Die jüngst veröffentlichte Gehaltsliste des öffentlich-rechtlichen Rundfunks sorgt erneut für Entrüstung und Faszination zugleich. Nie zuvor lag der Fokus so sehr auf den Summen, die Deutschlands mächtigste Medienmanager für ihre Arbeit erhalten – Zahlen, die nun schwarz auf weiß vorliegen und eine hitzige Debatte über Transparenz, Angemessenheit und Reformbedarf neu entfachen.
Ein seltener Blick hinter die Kulissen

Der öffentlich-rechtliche Rundfunk hat zum Stichtag 26. Oktober 2025 seine Vergütungstabellen offengelegt – ein Schritt, der nach den Skandalen um Intransparenz dringend erwartet wurde. Erstmals stehen nicht nur Grundvergütungen, sondern auch Nebenleistungen prominent im Mittelpunkt. Beobachter sprechen von einem „Kulturwandel“, denn die Sender ziehen damit Konsequenzen aus dem Vertrauensverlust der vergangenen Jahre.

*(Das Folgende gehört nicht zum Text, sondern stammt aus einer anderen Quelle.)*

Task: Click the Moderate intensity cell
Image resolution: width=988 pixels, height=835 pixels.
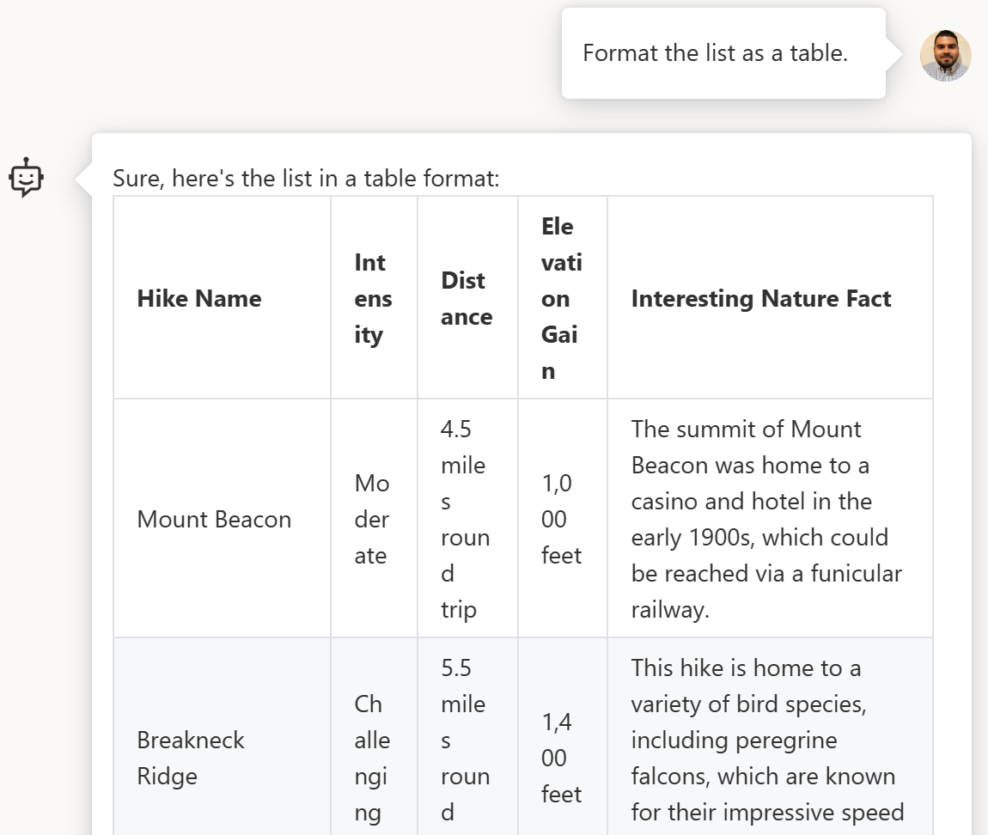Action: [372, 520]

Die Zahlen beziehen sich auf das Geschäftsjahr 2024 und zeigen, wie groß die Bandbreite innerhalb der Senderfamilie tatsächlich ist. Während in der Basis deutlich gespart wird, bewegen sich die Chefetagen auf einem Level, das man eher bei DAX-Vorständen vermuten würde. Doch wer führt das Ranking wirklich an? – lassen Sie uns weiterschauen, denn dort wird es richtig spannend.

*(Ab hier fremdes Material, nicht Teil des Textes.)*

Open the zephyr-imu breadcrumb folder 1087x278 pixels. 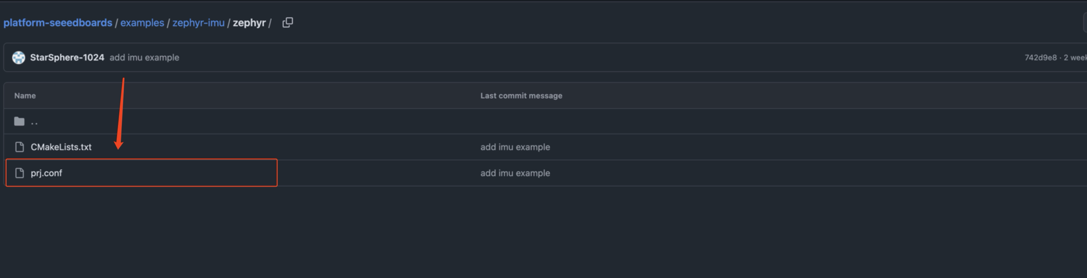coord(198,23)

Weiter geht’s mit dem Blick auf die Spitzenplätze …
Die Spitze der ARD-Gehaltspyramide

Unangefochtener Spitzenverdiener bleibt Tom Buhrow: Der ehemalige WDR-Intendant kassierte im letzten Amtsjahr 427.900 Euro Grundvergütung. Damit legte er gegenüber 2023 noch einmal um rund 15.000 Euro zu und verteidigte souverän Platz 1.
Dicht dahinter rangiert SWR-Chef Kai Gniffke mit 392.530 Euro, gefolgt von ZDF-Intendant Norbert Himmler, der 382.560 Euro erhält. Erst auf Rang 4 taucht mit Joachim Knuth (NDR, 372.700 Euro) ein weiterer Intendant auf, bevor die Kurve spürbar abflacht. Überraschend: Die neue WDR-Intendantin Katrin Vernau liegt mit 348.000 Euro deutlich unter Buhrow – ein erster Indikator für sinkende Einstiegssummen.

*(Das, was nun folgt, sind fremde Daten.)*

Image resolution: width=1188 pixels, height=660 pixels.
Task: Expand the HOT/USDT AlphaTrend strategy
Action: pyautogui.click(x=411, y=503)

Doch sind diese Summen wirklich so astronomisch, wenn man sie ins Verhältnis setzt? Schauen wir genauer hin …
Öffentlich-rechtliche Millionen? Der Vergleich

In einer aktuellen Studie der Zeppelin Universität landet das Median-Gehalt kommunaler Top-Manager bei etwa 250.000 Euro, während Sparkassen-Chefs mit knapp 380.000 Euro sogar noch vor einigen ARD-Intendanten liegen. Anders gesagt: Der öffentlich-rechtliche Rundfunk bewegt sich im oberen, aber längst nicht im absoluten Gehaltshimmel des öffentlichen Sektors.
Trotzdem sorgen die veröffentlichten Zahlen für Unmut: Rundfunkbeitragszahler fragen, warum „Gebührenfernsehen“ seinen Spitzenverantwortlichen Summen zahlt, die sich dem halben Millionenniveau nähern. Mediengewerkschaften kontern, dass internationale Sender wie die BBC für vergleichbare Positionen noch deutlich mehr zahlen. Die Wahrheit liegt – wie so oft – in der Mitte, und doch bleibt die Symbolkraft der Zahlen enorm.
Bleibt nur die Frage: Welche Folgen ziehen Politik und Sender jetzt daraus?
Transparenz, Druck und Reformpläne

Bundesländer, die über den Rundfunkbeitrag entscheiden, wollen künftig Gehaltsobergrenzen verankern. Ein Vorschlag: Intendanten sollen höchstens das Doppelte des jeweiligen Ministerpräsidentengehalts verdienen – das würde Buhrow & Co. spürbar nach unten drücken. Im Gegenzug pochen die Sender darauf, dass sie nur mit konkurrenzfähigen Vergütungen internationale Talente gewinnen können.
Gleichzeitig erarbeitet die ARD eine verbindliche Governance-Richtlinie, in der Boni, Dienstwagen und Nebentätigkeiten strenger reglementiert werden sollen. Die neue Transparenzoffensive ist also nicht das Ende der Debatte – sie ist ihr Anfang. Denn eines steht fest: Die Veröffentlichung der Gehälter hat einen Stein ins Rollen gebracht, der so schnell nicht mehr zum Stillstand kommen wird.
Die Diskussion ist damit längst nicht beendet.